Task to carry out:
Copy out the whole listing exactly as given. Skip the pictures.

Material provided:
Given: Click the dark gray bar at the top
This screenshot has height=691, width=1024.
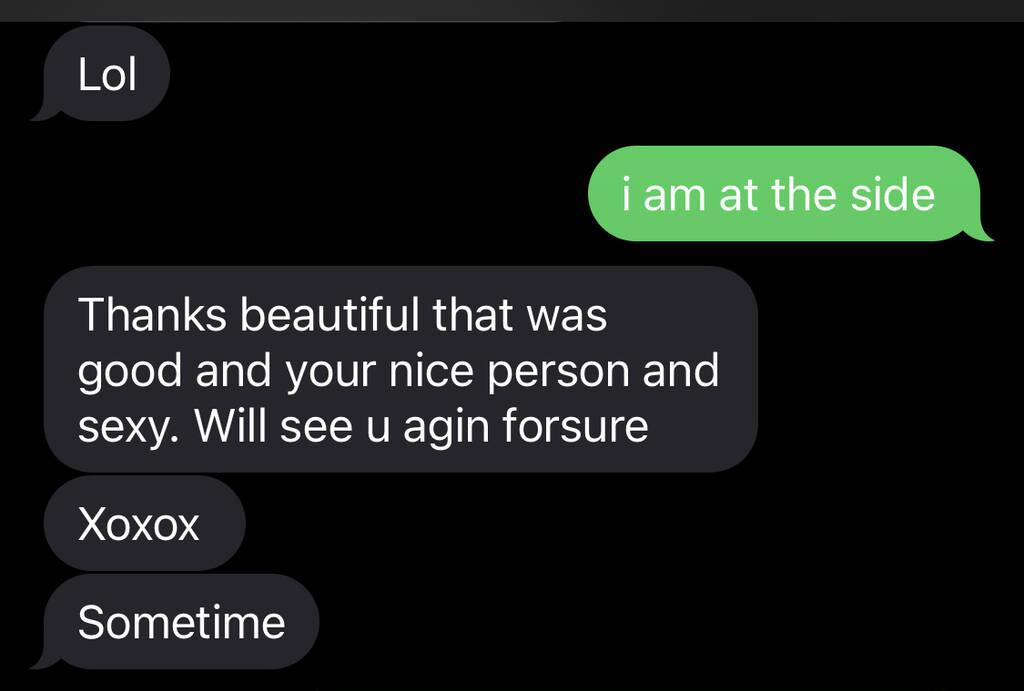Looking at the screenshot, I should tap(512, 10).
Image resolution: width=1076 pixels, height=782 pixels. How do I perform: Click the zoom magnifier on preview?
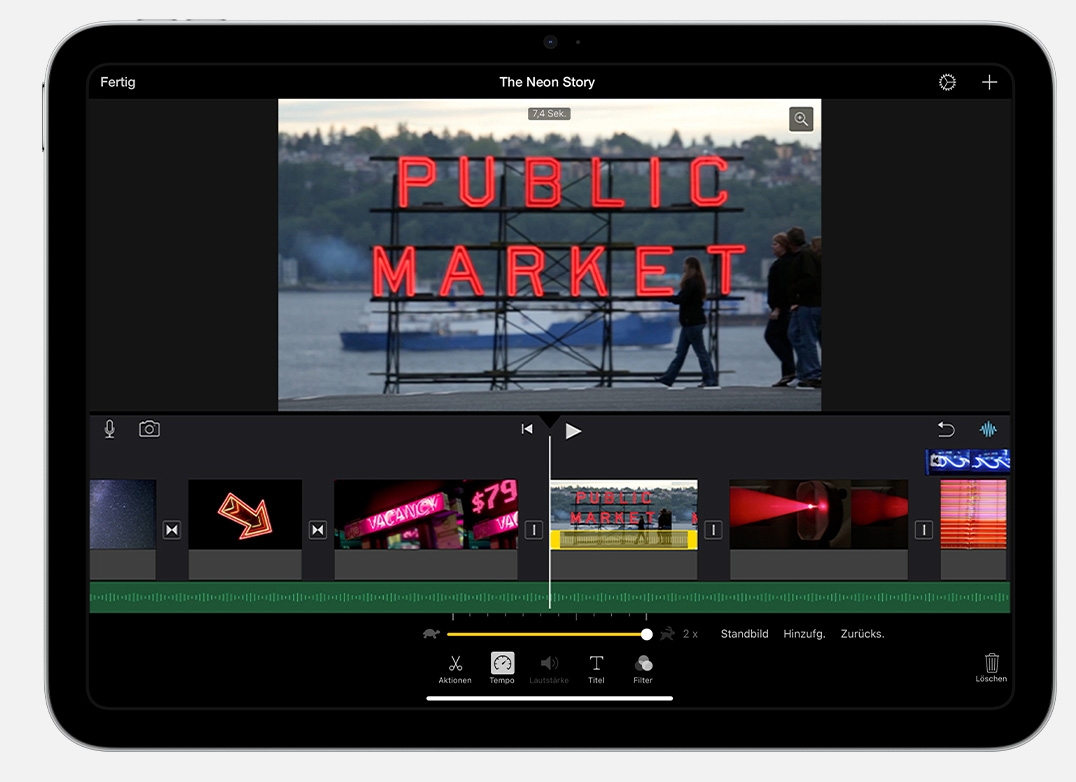[x=801, y=119]
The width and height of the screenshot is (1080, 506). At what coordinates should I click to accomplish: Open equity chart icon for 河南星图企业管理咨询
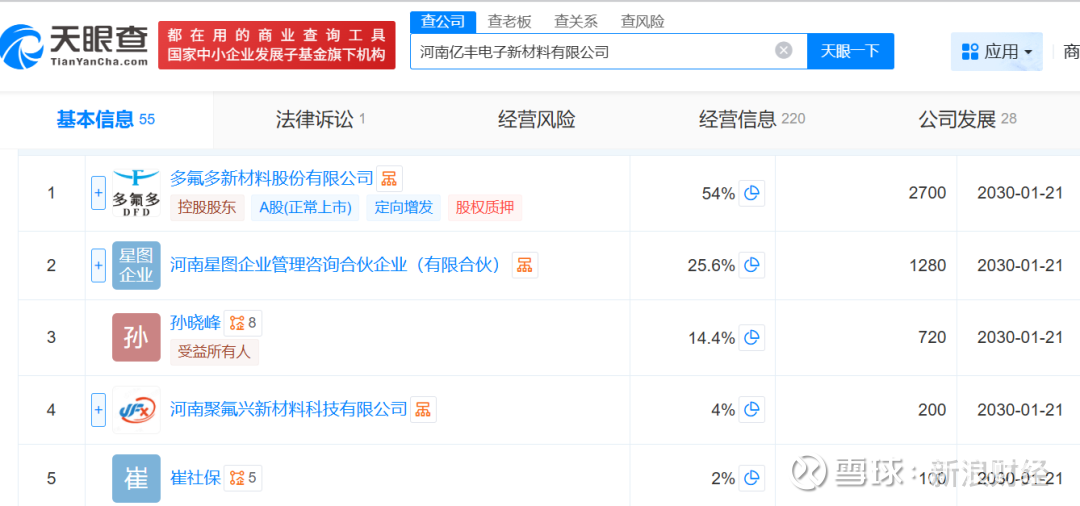(x=524, y=265)
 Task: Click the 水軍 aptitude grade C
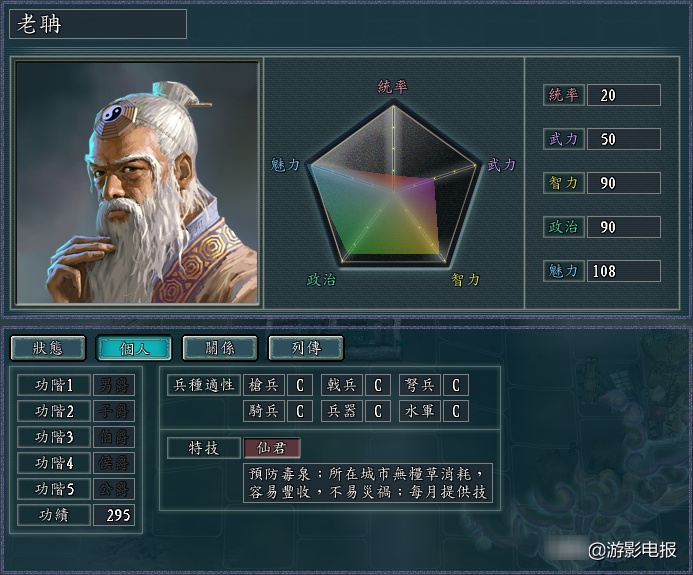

Answer below:
Given: Click the dark gray bar at the top
This screenshot has height=691, width=1024.
Looking at the screenshot, I should tap(512, 10).
Image resolution: width=1076 pixels, height=782 pixels. How do I perform: Click the zoom magnifier on preview?
[x=801, y=119]
The width and height of the screenshot is (1080, 506). At what coordinates should I click to accomplish: Open equity chart icon for 河南星图企业管理咨询
(x=524, y=265)
 Task: Click the 水軍 aptitude grade C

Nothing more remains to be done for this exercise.